Topic of the discussion
Posted on 4/13/18 1:37 PM
Fibromyalgia can be considered an invisible disease, as there may be no outside signs of it, despite the constant pain. This makes people around you think that there is nothing wrong with you, and yet the disease is there.
Have you ever encountered misunderstanding and negative reactions from people? How did you cope?
How do you usually explain your condition to others? Do you find it easy?
Your stories are more than welcome! Don't be shy - the aim of this site is to let you speak up and help each other.
Beginning of the discussion - 4/27/18Do people around you understand your condition? https://www.carenity.co.uk/forum/fibromyalgia/living-with-fibromyalgia/do-people-around-you-understand-your-condition-2270
Posted on 4/27/18 9:53 PM
I often get funny looks from People when I'm out walking with my crutches.
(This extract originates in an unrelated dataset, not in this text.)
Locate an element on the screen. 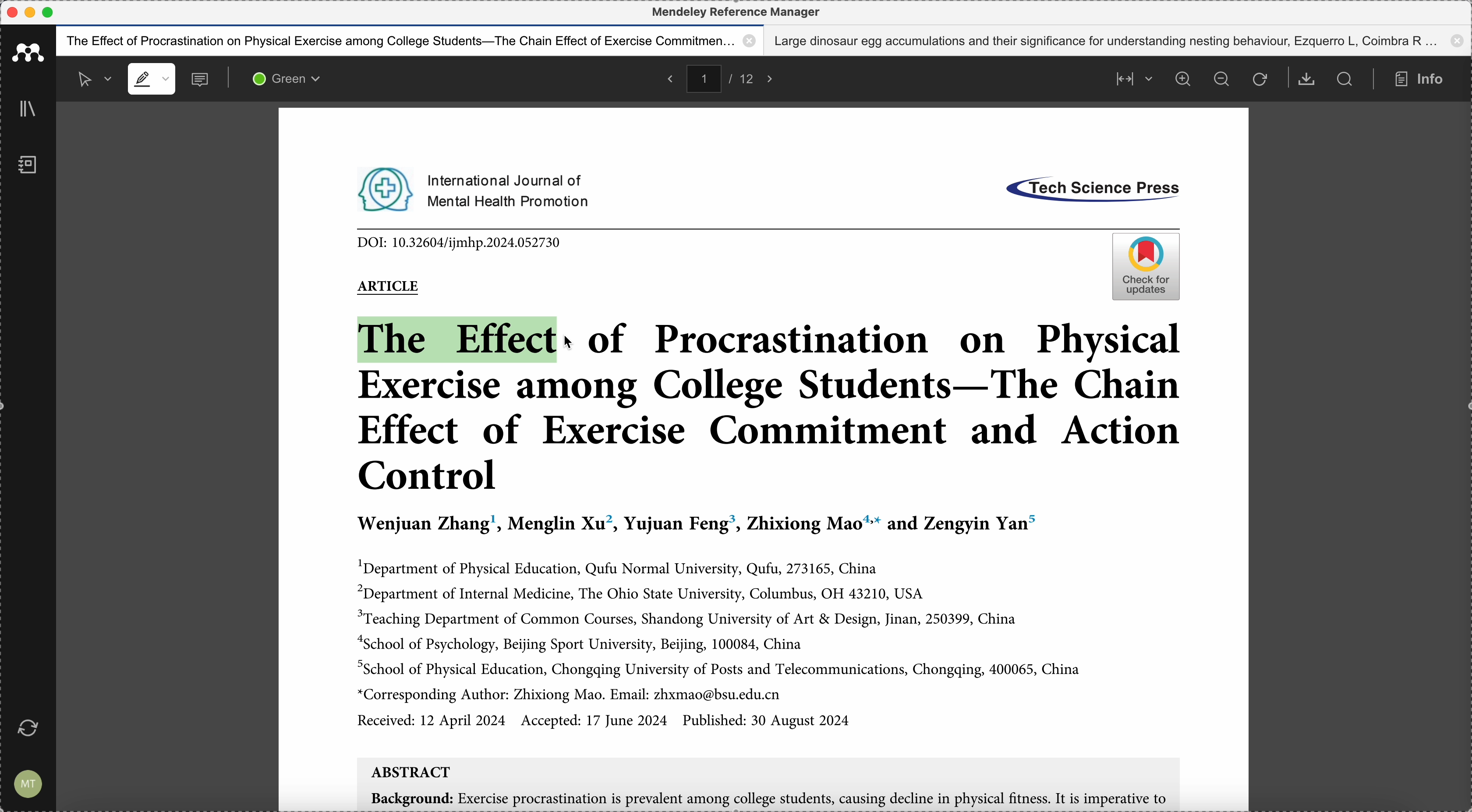 Image resolution: width=1472 pixels, height=812 pixels. pdf opened is located at coordinates (914, 460).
I find it difficult to walk without them. When I tell people what is wrong with me, I often hear them saying 'you don't look Disabled.' It used to upset me, now, it annoys me. I often ask them 'What does a Disabled person look like to you?' The answers I get are varied. I hear things like 'People in Wheelchairs' or 'You can tell when someone is Disabled just looking at their Face' or even 'People with missing Limbs are obviously Disabled.'
Even my own GP doesn't believe me when I tell him how much pain I am in.
I was diagnosed with Fibromyalgia by my previous GP but when I moved to a new area and changed to a closer Surgery and a new GP, I was told I cannot possibly have Fibromyalgia because it just doesn't exist. Within weeks, that very same GP diagnosed me with - wait for it - Fibromyalgia.
Despite my wonderful (he says sarcastically) GP diagnosing me with Fibromyalgia after insisting it doesn't exist, he is still attempting to find out what is wrong with me. He still arranges Hospital Appointments for me for Scans and X-rays and always appears fed up when he gets the same results as every other time.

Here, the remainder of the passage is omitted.